Wednesday, January 25, 2012

Prodigal Son: In Tune

Part Seventeen

    Music can make all the difference in the world in a movie.  It holds that it can make a lot of difference in a game.  Mood music, when used effectively can strongly enhance the roleplaying experience.  What you use, and how you use it is largely determined by the specific game.  Still, there are some general guidelines you can use. 

    First, you should find music appropriate to the specific game.  If, for example, you’re running a game of Call of Cthulhu, set in the default year of 1927, you might search for some radio hits of the era, some light classical music, or early jazz.  However, if you are running a game of Star Wars, it might be more appropriate to find some ambient electronica or again, classical.  For Ars Magica, I lean toward Gregorian chant or some of the more ‘primitive’ sounding music of Europe, including some of the Norse Revival or Celtic Revival of the last 30 years or so.  I especially like Hedningarna for this.  But there are several other good options, and I’m sure plenty I don’t know about. 

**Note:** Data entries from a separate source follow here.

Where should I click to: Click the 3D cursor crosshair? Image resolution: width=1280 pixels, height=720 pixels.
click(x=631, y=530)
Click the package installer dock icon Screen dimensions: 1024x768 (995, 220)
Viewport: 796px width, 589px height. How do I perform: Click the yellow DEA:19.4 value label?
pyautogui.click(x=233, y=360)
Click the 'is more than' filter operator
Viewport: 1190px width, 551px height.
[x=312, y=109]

    Film soundtracks can be an invaluable resource, but can also be dangerous.  You want something that matches the mood, but don’t want something too recognizable that might pull the players out of whatever they’re doing.  If again, you’re running Star Wars, it wouldn’t be out of the question to play a couple Star Wars scores, but dropping in something from Lord of the Rings, especially one of the more memorable tracks.  One go-to score for any action adventure type game is Stargate.  It’s just generic enough that it sounds vaguely familiar without being easy to identify. 

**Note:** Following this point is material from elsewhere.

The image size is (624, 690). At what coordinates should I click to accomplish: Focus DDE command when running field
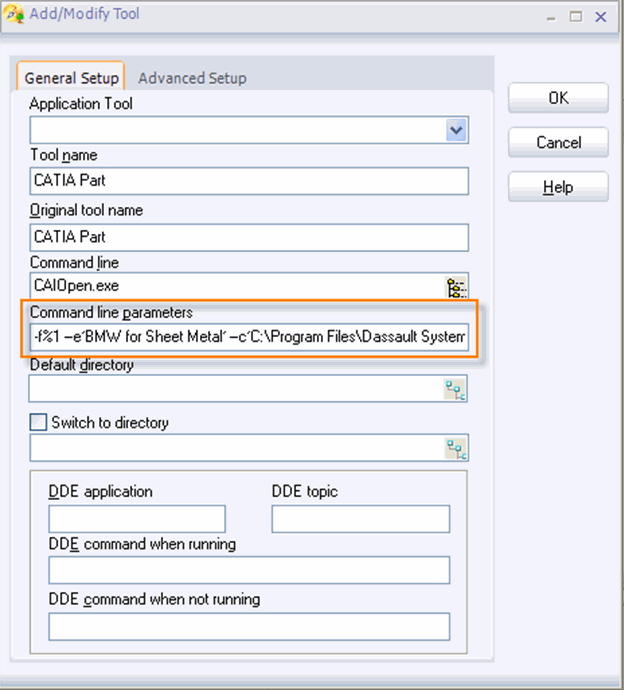tap(248, 571)
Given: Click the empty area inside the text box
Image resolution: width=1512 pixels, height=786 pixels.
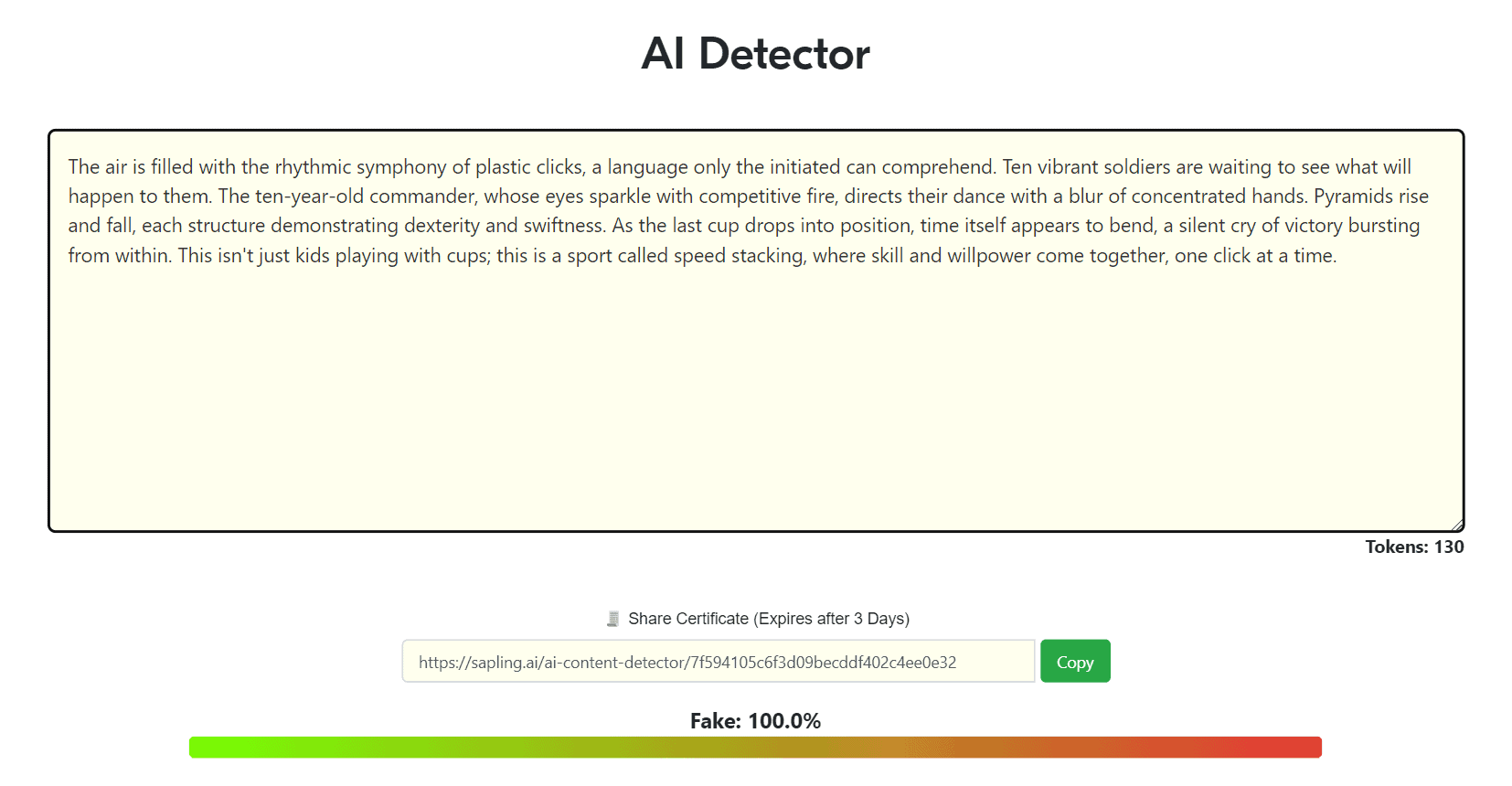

    Music with words can also be a dangerous prospect.  Too easy to understand, too well known and your players will be singing along or again, not paying attention to the game at hand.  That said, like the clever use of a certain tune in movies, it can work well in a game, too.  I think back to the blazing gun battle in Wild Palms set to The Animals version of House of the Rising Sun.  While tricky, recreating this kind of moment in a game can be most satisfying.  However, once again, appropriate music can be key.  You wouldn’t want to use a hit from the 1970s in 1220s set Ars Magica, for example (unless you really think it’ll work; I just don’t see how it would…but then there’s the whole finale of Battlestar Galactica, which threw all sorts of rules out the window). 

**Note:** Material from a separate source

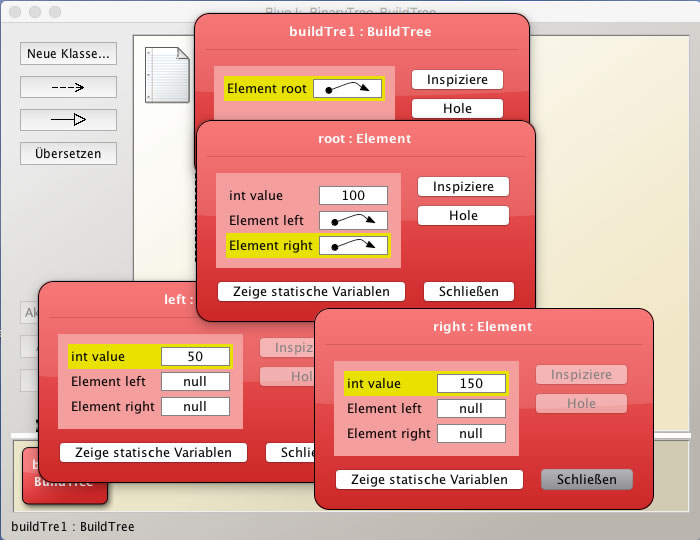Click Zeige statische Variablen in root window

pyautogui.click(x=311, y=292)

    I’ve found myself collecting a heck of a library of odd, obscure, old, and just interesting music to use for almost any occasion.  From heavy industrial for cyberpunk games, to Tibetan Buddhist chant which is great for creepy science fiction, to Native American flute music for…well, I never really found a good use for that.  Short of using music, one might also use nature sounds that also might seem appropriate. 

    Again, like in movies, if used poorly the music can be a detriment to the overall enjoyment of the game, pulling players out of the proper headspace.  So, be cautious and plan ahead.  But it is worth the effort and can be a fantastic addition to a night of collective storytelling.